I get sligthly different results with DHT11 and DHT22, but then somebody
else, also working with mxs, got different results with DHT22 than me.
I guess with these cheap parts even if they look like the same outside,
they might be different ...

> It's true that for long wires the timings will vary due to the extra  
> capacitance. In particular the rising edge generated by the pull-up will

> be slower, meaning your high-bit timings get compressed.
> 
> 
>>> - Refine the start bit timing to use usleep_range() to stop the later
>>>    sensor models from timing out if the msleep() takes longer than
>>>    expected.
>>
>> Do you have any data (or even experiemental results) backing this
change?
>> The start bit timing is bothering me for a long time now: I never got
>> any conclusive answer, what is best. However I never saw any problems
>> obviously attributable to start bit time outs either. (Your change of
>> course makes sense independent of the actual timing used.)
> 
> If I put more process pressure on the system (i.e. more task switches), 

> the start bit sometimes took an extra jiffy to complete. I would only
get  
> 2 edges back, which I am assuming either a) the sensor doesn't respond,
or
> b) the sensor responds but we trample the signal by holding the line
low.
> 
> I've not tested the timing with a scope since the change, but the  
> no-response failure mode I was seeing has disappeared.

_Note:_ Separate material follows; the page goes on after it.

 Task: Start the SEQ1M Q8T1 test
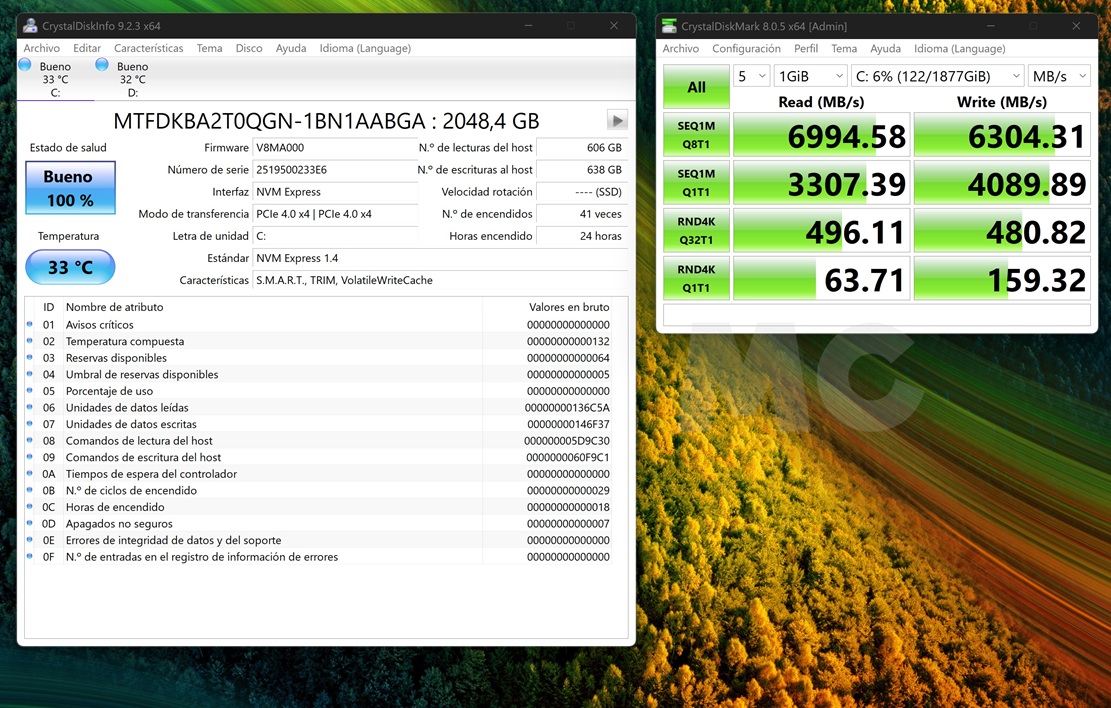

Ok. If this fixes a real world issue, then please submit a patch with just
this change and tested individually so this can go in as fix and be
considered by stable maintainers.

> Maybe the driver needs a few more (optional) DT properties. Since the  
> start-bit varies so widely between models, perhaps a few more compatible

> strings to tune start-bit length and a "wire-delay" parameter to tweak  
> detection thresholds?

Yes, if this gets to the point where we can't autodetect everything we
need to get reliable operation, then testing the compatible strings is
the way to go. I prefer autodetection though if possible.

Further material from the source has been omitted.